▸ **STATED PROBLEM 1**
Change the part of the article about kids and virtual-world sites that begins at the words "Anyway, with the" and stops after "Mills called Millberry.com.", putting "pretend" wherever "fake" appears.
▸ **STATED PROBLEM 2**
Translate this sentence from the article about kids and virtual-world sites into Spanish: "So her daughter and friends currently prefer a site by General Mills called Millberry.com."
▸ **STATED PROBLEM 3**
Resume the article about kids and virtual-world sites after its last sentence and write what comes next.

▸ **TEXT SHOWN**
— START —

Fun article at Slate.com by mom and author Emily Yoffe, who polled her 11-year-old's peer group about the question implied in the headline. Among other things, the "focus group" confirmed (qualitatively, anyway) my suspicion that one of the appeals (for the kids) of online play is that it's just kid stuff right now - Mom or Dad can't possibly know about all the sites they use and if s/he does, s/he doesn't have time to keep up with all their ins and outs. It'll be a while before we catch up with our digerati, kids know very well.

Anyway, with the group, Emily visits several tween-targeting virtual-world sites that have some things in common, including buying stuff for your avatar with virtual money. "To purchase this fake clothing and furniture [in virtual world sites] requires fake money, and to earn it, players are required to play a series of arcade-style games. What better lesson can we teach our kids: If you've just blown through your home-equity loan, you can always avoid bankruptcy by spending a couple of days in Vegas." The kids, she found, don't ask Mom or Dad to pay for the paid version of these sites because that would only "draw undue attention to [the kids' online] leisure activities." So her daughter and friends currently prefer a site by General Mills called Millberry.com.

— END —

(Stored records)
— START —

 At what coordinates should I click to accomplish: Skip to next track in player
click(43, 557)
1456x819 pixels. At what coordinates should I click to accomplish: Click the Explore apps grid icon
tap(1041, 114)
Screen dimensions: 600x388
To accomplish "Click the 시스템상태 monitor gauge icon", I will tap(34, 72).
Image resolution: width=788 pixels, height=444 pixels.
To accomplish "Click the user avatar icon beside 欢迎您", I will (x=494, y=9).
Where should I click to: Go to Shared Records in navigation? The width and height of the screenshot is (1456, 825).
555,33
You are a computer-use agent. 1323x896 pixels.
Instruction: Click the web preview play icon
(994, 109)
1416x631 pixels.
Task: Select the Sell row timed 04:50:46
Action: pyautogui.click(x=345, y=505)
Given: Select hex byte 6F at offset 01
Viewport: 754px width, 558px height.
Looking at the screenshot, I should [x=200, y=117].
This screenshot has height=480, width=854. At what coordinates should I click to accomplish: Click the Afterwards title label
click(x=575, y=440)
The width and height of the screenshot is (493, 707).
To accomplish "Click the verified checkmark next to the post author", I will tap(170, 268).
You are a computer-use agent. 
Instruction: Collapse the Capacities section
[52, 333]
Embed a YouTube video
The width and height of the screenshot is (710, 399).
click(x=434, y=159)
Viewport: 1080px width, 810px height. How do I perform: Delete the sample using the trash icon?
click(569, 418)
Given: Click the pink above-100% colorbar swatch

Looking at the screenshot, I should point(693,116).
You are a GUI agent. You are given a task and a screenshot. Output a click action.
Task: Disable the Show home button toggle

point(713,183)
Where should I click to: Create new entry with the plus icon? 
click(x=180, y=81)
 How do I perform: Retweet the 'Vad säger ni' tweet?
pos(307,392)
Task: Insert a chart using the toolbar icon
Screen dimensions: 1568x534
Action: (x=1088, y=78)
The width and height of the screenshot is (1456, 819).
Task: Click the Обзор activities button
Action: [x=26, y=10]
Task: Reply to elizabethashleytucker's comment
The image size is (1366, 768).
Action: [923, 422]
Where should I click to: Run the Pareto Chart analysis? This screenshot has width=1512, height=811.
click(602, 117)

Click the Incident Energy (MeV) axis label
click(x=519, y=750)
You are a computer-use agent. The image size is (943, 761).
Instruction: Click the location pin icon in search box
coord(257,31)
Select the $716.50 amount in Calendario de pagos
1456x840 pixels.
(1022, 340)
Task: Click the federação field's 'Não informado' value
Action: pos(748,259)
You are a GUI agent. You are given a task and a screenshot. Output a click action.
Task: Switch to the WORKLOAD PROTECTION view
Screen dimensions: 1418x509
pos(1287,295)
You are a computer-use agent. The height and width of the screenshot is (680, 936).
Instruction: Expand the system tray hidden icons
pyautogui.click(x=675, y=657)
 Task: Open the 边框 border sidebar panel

— END —

▸ **RESPONSE 1**
Anyway, with the group, Emily visits several tween-targeting virtual-world sites that have some things in common, including buying stuff for your avatar with virtual money. "To purchase this pretend clothing and furniture [in virtual world sites] requires pretend money, and to earn it, players are required to play a series of arcade-style games. What better lesson can we teach our kids: If you've just blown through your home-equity loan, you can always avoid bankruptcy by spending a couple of days in Vegas." The kids, she found, don't ask Mom or Dad to pay for the paid version of these sites because that would only "draw undue attention to [the kids' online] leisure activities." So her daughter and friends currently prefer a site by General Mills called Millberry.com.

▸ **RESPONSE 2**
Así que su hija y sus amigos prefieren actualmente un sitio de General Mills llamado Millberry.com.

▸ **RESPONSE 3**
As for avatar friends in these virtual worlds (e.g., ClubPenguin), one child "thought the befriending feature was something of a sham. First of all, these penguin friendships were too meaningless even for kids who do much of their real-life socializing online. Second of all, because she wasn't a [paying] member, Ellie was embarrassed to invite people to her barren igloo because it looked 'pathetic'." Many parents will sympathize with Emily's conclusion about the sadness of on-screen play replacing the old hands-on kind we pre-Digital Age types engaged in. But the nostalgia in this response, plus too much exposure to very negative media and political hype about online risks, may keep us from helping our kids take advantage of the benefits of the social Web for youth.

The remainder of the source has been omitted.